Scheme 36 Lewis acid-promoted selective C-3 zincation of chromones.

Y. Ding et al. 2016 put forward ammonium iodide-induced sulfenylation of flavones, arylimidazo[1,2-a]pyridines and indoles for the generation of thioethers (Scheme 37). The reaction proceeds with sodium benzenesulfinates as the sulphur source and odourless ammonium iodide as the reaction inducer. Sodium benzenesulfinate was selected as the sulfur source due to its stability and efficiency in synthesising regioselective products in good yields. The regioselectiveness of the reaction on flavones was studied by substitution with methyl groups at the C-3 and C-2 positions. Once the C-3 position was blocked by the methyl group, no thioether was formed, verifying the regioselectivity of the sulfenylation reaction.⁹⁰

Scheme 37 Synthesis of thioethers using benzenesulfinates as a sulfur source.

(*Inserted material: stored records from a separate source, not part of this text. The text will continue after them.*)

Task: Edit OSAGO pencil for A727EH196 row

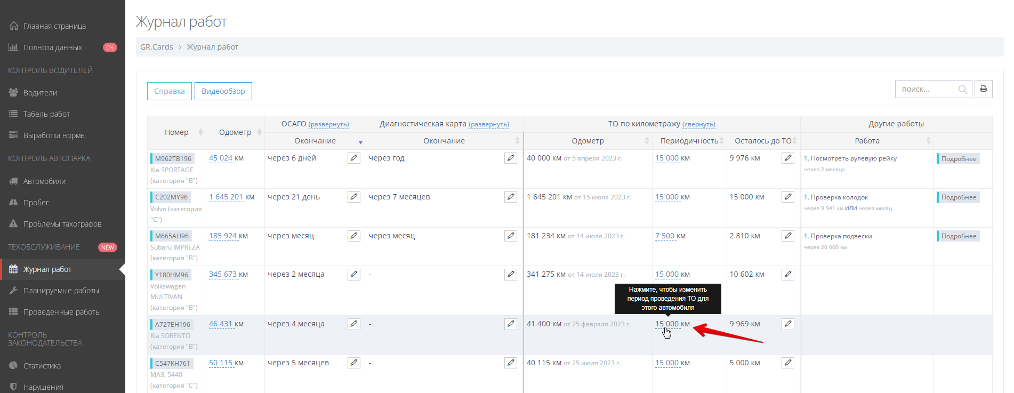Action: [x=354, y=324]
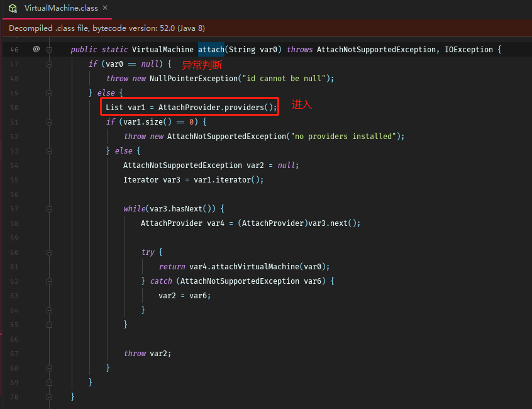Click the fold icon on the size-check if statement
Viewport: 532px width, 409px height.
pos(49,121)
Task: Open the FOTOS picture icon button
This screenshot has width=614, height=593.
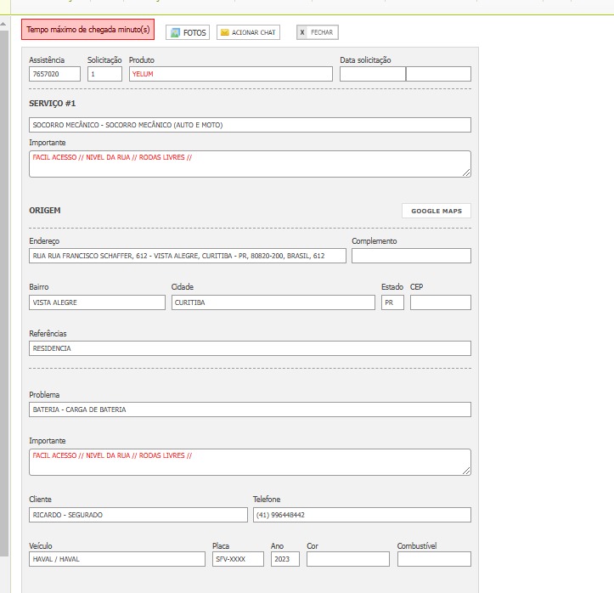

W. Zhao et al. 2015 introduced arylthiols as a new sulfur source and the same colourless odourless ammonium iodide as the reaction inducer (Scheme 38). The sulfenylation method introduced here was an efficient and regioselective methodology for obtaining organosulfur compounds of flavones in good to excellent yields in a metal-free synthetic protocol.

Scheme 38 Synthesis of thioethers using aryl thiols as the sulfur source.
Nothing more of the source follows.